Exercise materials:
▼
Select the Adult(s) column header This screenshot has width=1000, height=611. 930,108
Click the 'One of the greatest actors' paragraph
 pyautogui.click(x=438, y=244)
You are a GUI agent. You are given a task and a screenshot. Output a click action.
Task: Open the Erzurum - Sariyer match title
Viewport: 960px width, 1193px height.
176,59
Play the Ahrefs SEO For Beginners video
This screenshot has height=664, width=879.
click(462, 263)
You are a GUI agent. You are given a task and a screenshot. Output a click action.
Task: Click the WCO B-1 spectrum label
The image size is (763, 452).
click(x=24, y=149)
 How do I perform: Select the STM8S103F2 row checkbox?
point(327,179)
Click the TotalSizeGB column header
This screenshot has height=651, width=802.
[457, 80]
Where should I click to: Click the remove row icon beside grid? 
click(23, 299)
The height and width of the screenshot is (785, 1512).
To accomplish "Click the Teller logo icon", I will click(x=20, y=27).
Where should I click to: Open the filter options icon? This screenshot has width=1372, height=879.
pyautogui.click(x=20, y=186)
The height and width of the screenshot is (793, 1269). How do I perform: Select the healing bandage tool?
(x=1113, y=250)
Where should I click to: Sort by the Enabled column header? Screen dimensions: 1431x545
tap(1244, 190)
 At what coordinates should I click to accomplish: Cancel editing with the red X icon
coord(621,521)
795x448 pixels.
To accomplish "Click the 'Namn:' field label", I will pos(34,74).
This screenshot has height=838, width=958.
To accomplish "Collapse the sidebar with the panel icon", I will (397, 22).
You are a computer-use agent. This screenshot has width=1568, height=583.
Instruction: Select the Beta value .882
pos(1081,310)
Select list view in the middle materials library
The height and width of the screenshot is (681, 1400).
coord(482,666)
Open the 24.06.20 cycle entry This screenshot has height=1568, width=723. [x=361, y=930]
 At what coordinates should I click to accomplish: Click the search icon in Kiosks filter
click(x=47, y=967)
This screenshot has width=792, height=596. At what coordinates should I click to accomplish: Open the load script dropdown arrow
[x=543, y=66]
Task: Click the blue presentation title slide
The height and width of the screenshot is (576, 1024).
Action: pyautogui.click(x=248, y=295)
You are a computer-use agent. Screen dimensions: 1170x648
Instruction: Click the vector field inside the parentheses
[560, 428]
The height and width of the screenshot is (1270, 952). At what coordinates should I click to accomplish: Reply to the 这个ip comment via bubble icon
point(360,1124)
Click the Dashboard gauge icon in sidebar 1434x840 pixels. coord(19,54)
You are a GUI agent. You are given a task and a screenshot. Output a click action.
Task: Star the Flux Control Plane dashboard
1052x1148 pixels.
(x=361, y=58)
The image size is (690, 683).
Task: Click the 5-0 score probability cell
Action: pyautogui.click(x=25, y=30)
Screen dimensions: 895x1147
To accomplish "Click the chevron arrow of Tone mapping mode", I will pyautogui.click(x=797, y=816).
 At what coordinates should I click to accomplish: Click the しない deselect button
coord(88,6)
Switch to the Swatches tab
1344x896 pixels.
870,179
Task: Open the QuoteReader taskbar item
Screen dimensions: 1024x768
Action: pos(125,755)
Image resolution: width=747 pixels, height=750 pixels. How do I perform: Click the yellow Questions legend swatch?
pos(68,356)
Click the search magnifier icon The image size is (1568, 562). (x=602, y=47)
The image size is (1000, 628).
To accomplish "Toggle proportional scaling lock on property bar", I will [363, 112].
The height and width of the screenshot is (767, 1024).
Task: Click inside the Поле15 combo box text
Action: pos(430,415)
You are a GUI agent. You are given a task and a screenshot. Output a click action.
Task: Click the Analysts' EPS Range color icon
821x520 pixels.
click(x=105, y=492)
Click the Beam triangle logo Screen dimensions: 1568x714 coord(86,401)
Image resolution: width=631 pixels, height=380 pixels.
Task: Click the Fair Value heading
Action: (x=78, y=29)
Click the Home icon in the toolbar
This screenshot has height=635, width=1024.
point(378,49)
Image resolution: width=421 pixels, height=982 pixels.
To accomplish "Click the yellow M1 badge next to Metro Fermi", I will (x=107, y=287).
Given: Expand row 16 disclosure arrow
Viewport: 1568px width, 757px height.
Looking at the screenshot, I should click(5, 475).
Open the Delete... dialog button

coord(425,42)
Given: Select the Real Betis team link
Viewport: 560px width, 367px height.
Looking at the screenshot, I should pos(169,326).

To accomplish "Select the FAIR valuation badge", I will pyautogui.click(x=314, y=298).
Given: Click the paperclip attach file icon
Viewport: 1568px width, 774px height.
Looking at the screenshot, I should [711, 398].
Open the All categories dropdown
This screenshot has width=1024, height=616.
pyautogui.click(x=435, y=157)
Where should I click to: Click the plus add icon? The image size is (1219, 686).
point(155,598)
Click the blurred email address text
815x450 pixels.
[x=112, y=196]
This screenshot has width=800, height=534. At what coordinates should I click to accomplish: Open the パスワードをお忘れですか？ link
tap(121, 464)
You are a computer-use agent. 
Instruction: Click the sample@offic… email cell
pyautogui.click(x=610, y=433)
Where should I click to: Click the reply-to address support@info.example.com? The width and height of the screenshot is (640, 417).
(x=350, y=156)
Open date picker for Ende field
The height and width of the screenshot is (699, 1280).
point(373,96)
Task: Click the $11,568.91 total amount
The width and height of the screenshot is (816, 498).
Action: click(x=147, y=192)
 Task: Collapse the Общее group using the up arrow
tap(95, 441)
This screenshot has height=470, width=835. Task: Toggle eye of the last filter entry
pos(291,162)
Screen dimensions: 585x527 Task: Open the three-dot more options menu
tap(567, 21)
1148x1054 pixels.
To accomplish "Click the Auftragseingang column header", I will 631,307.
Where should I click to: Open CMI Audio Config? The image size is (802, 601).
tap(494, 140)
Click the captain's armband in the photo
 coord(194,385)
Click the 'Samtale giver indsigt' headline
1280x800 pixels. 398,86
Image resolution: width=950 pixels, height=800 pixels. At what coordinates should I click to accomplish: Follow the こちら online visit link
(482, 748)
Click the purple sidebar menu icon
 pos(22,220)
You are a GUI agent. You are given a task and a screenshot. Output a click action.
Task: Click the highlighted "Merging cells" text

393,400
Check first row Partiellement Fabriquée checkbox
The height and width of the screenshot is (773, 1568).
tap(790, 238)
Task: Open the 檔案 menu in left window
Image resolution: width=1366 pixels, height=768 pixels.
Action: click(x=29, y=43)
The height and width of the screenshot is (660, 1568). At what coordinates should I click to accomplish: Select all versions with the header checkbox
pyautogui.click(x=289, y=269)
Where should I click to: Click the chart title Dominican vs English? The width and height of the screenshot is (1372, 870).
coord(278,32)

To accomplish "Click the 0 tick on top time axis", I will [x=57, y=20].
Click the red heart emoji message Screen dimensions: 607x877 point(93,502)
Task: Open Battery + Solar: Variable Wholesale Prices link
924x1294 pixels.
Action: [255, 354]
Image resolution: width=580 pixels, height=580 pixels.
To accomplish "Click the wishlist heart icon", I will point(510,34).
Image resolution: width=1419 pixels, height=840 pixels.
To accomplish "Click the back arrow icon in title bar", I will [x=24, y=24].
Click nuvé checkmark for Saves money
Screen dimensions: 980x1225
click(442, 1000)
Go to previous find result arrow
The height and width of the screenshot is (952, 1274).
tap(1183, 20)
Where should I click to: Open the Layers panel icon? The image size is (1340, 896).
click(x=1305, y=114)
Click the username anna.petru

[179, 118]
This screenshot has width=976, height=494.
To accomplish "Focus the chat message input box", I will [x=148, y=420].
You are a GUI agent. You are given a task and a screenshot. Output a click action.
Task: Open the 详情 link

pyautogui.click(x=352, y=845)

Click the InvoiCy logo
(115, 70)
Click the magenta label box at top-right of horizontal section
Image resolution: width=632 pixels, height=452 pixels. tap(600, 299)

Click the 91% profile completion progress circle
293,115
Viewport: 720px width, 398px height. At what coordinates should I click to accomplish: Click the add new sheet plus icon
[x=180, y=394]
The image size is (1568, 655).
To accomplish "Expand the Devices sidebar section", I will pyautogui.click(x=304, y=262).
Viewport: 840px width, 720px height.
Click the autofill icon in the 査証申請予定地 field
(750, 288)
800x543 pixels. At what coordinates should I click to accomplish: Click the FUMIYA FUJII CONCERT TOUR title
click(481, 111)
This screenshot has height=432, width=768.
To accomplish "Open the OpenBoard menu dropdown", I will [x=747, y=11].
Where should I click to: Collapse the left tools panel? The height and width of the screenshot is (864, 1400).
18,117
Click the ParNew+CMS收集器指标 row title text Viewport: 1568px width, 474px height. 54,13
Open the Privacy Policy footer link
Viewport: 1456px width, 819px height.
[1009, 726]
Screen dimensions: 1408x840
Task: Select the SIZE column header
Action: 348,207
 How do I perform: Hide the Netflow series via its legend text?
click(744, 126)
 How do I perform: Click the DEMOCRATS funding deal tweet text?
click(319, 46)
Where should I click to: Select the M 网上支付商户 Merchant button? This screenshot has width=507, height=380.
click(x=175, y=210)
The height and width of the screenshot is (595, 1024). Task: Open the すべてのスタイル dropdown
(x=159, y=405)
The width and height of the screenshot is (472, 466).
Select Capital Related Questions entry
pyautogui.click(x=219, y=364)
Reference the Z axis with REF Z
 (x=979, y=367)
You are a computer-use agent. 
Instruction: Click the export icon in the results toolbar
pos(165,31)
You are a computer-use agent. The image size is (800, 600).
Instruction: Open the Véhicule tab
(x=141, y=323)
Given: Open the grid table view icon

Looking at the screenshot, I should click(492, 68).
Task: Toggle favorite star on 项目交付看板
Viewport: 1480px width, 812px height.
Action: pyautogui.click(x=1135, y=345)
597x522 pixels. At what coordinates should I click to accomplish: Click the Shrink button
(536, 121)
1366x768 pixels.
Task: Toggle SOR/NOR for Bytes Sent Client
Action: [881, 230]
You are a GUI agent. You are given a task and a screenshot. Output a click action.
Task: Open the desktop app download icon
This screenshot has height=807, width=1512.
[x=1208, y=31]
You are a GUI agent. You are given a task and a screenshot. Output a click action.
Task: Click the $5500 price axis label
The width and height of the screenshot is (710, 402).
▲
How to complete this task: Work out how many lines in the records contain the word "Expand", and give that number by itself.

Output of the exercise: 2